The question of a final judgement on an authoritarian leader is a difficult one. Caesar Augustus is widely remembered as one of history's greatest rulers; Stalin will likely receive no such lauds. But as doubts, intrigue, suspicion, and all the other progenies of non-authoritarian Middle Eastern governments come into play, as questions are raised about the degree to which this plot was little more than an attempt to remove ex-Baathists from government for purely political purposes , we are inevitably reminded of the situation that led to the rise of Saddam: infighting in halls of power, dangerous liaisons, surreptitious removals of power, tensions between Shi'ite and Sunni, Arab and Kurd, coups, bombings, and bloodshed. The theocratic element, which no doubt owes something to increasing Shi'ite influence from a hawk-eyed Iran, complicates matters further this time around.
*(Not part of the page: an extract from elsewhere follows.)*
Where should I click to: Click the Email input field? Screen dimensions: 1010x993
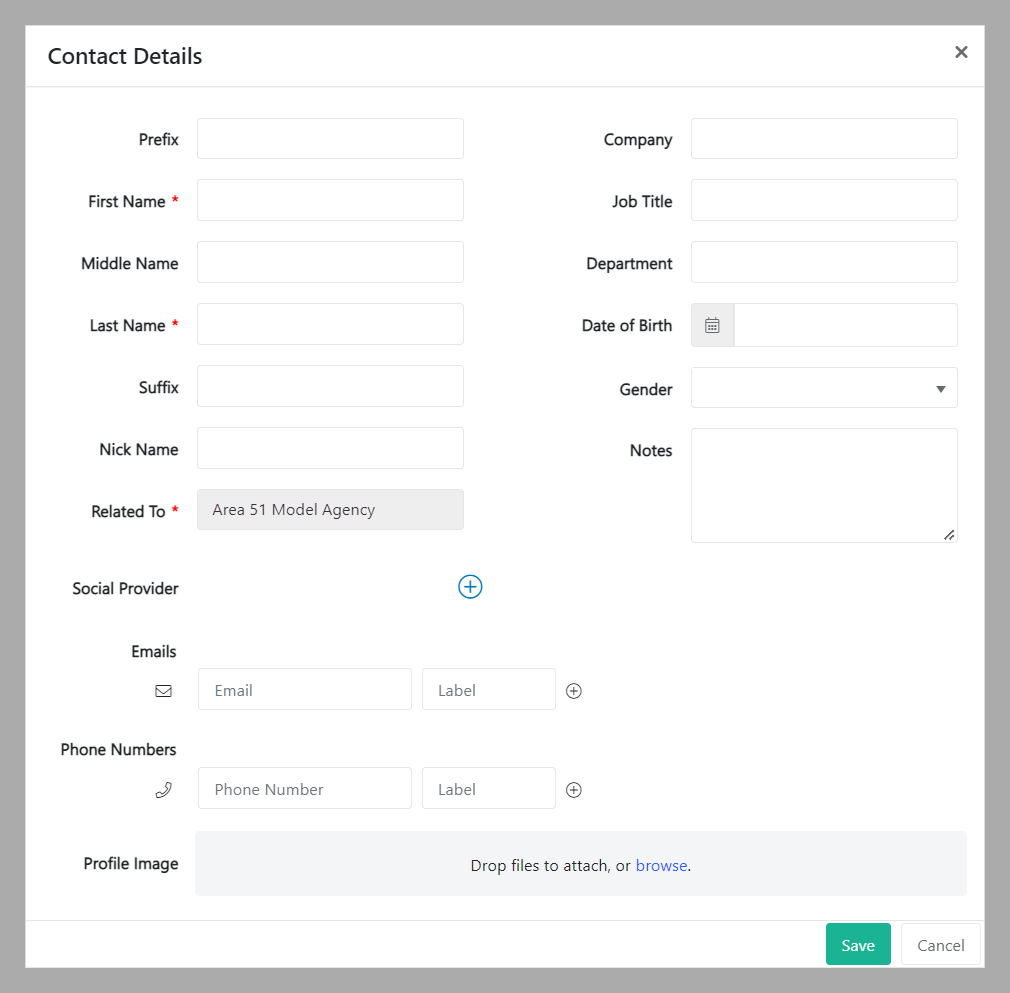coord(304,689)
What happens next is uncertain. But the issues these latest arrests have brought up should be brought to the forefront of the national discussion on Iraq. The issues say much about the inherent instability of a country - the term nation almost seems inappropriate - as fraught with factionalism as this one. How did a party that began as an anti-colonialist movement end up being banned by the army of a western invader? And how, in the absence of a party successful, if nothing else, than in maintaining order and a sense of Iraqi nationalism, can Iraq avoid this kind of threatening machinations?
One almost wonders if we should mind Bismarck's apocryphal aphorism about the dirty necessities of government: "Laws are like sausages; it's better when you don't know how they're made."